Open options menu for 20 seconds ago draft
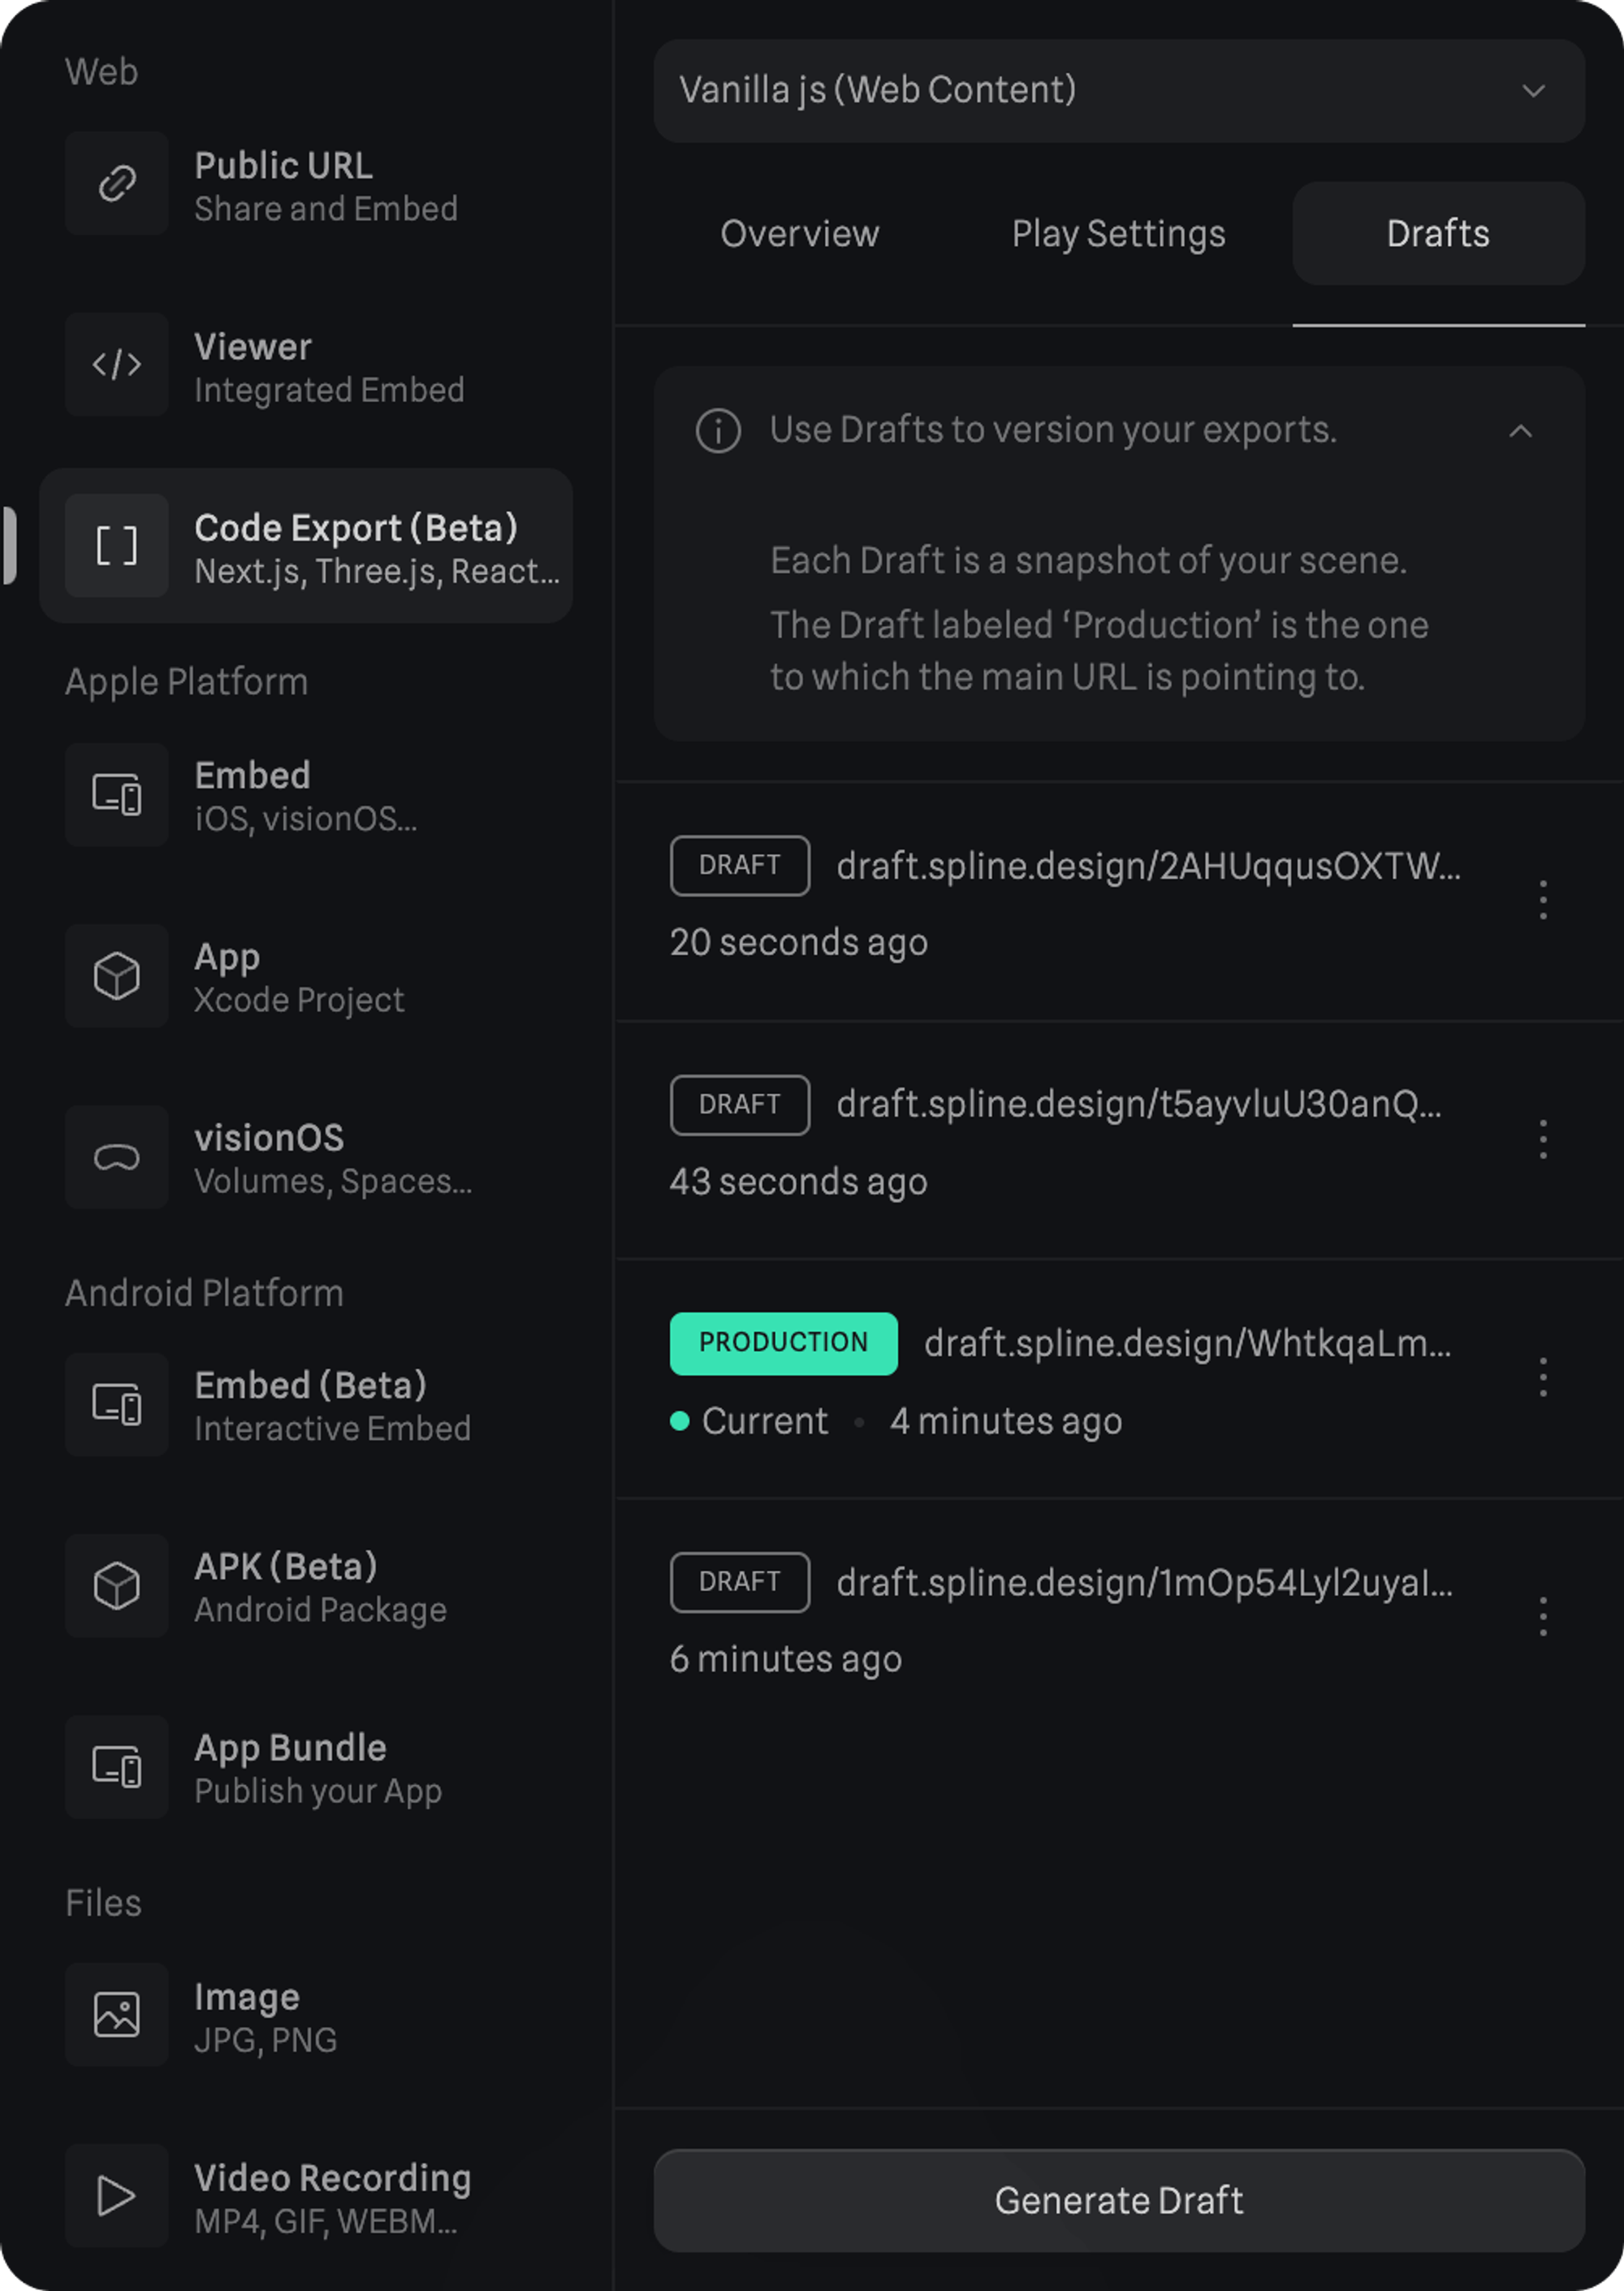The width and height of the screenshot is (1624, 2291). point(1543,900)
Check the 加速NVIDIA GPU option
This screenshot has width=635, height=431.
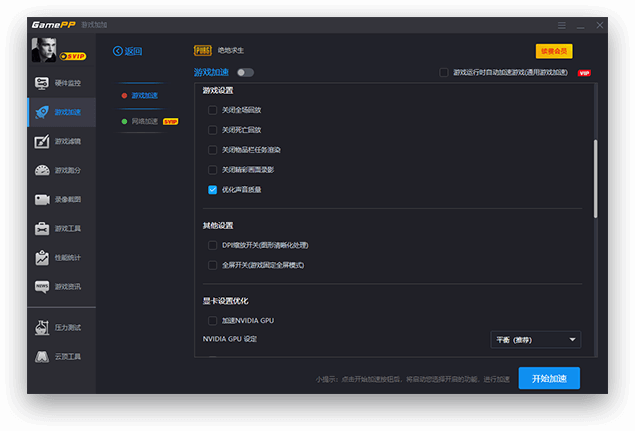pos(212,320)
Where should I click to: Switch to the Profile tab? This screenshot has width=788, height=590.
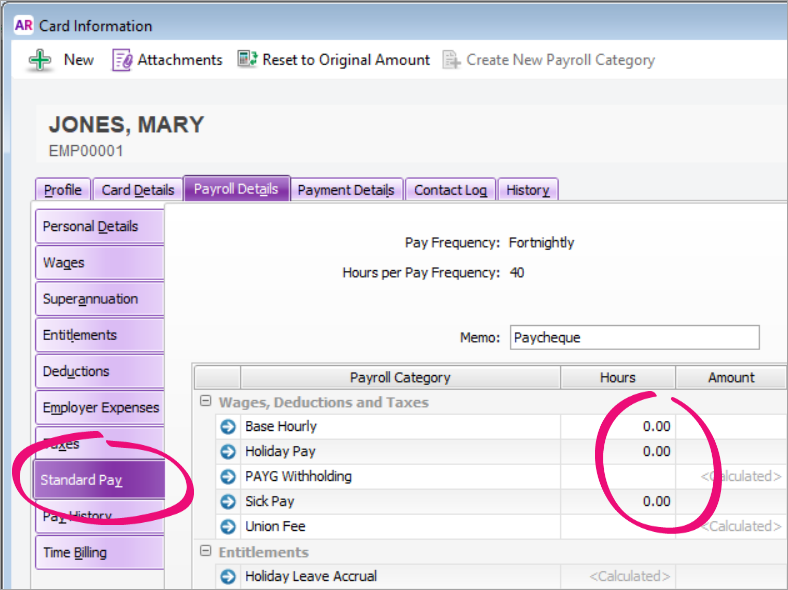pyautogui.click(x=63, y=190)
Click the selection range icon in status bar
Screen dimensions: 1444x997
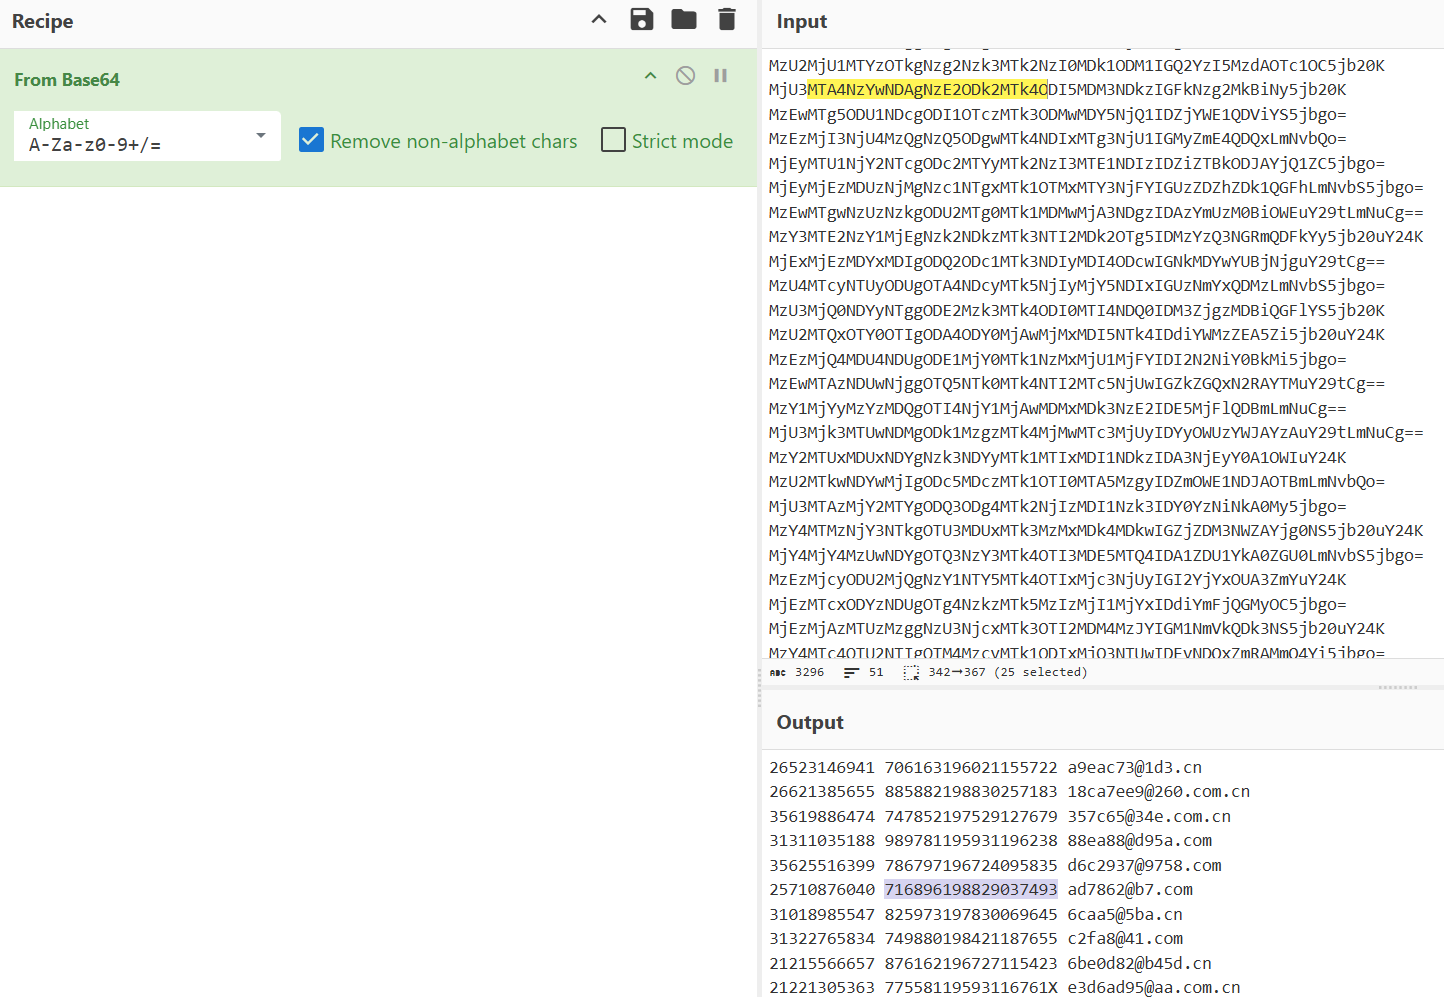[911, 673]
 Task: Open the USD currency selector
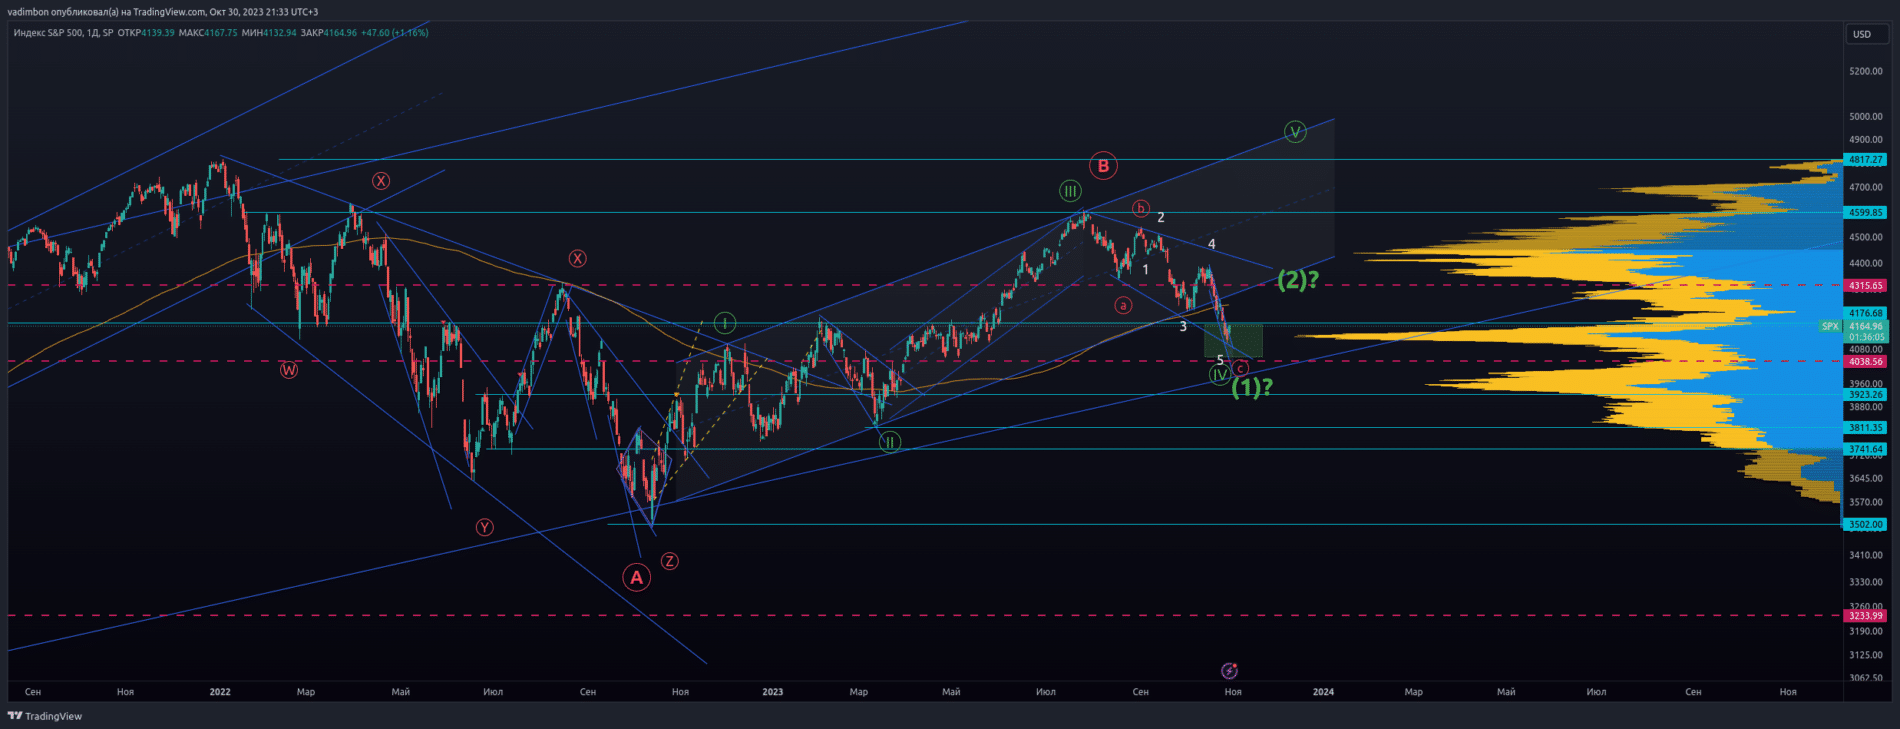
══════════════════════════════
TO DO. Write out word for word every line from the line with "Where should I" through the final line of the records, both included, skipping the pictures.

THE COMPLETED TASK.
Where should I click to: Switch to the Profile tab? This screenshot has width=788, height=590.
pyautogui.click(x=63, y=190)
Click the selection range icon in status bar
Screen dimensions: 1444x997
[911, 673]
 Task: Open the USD currency selector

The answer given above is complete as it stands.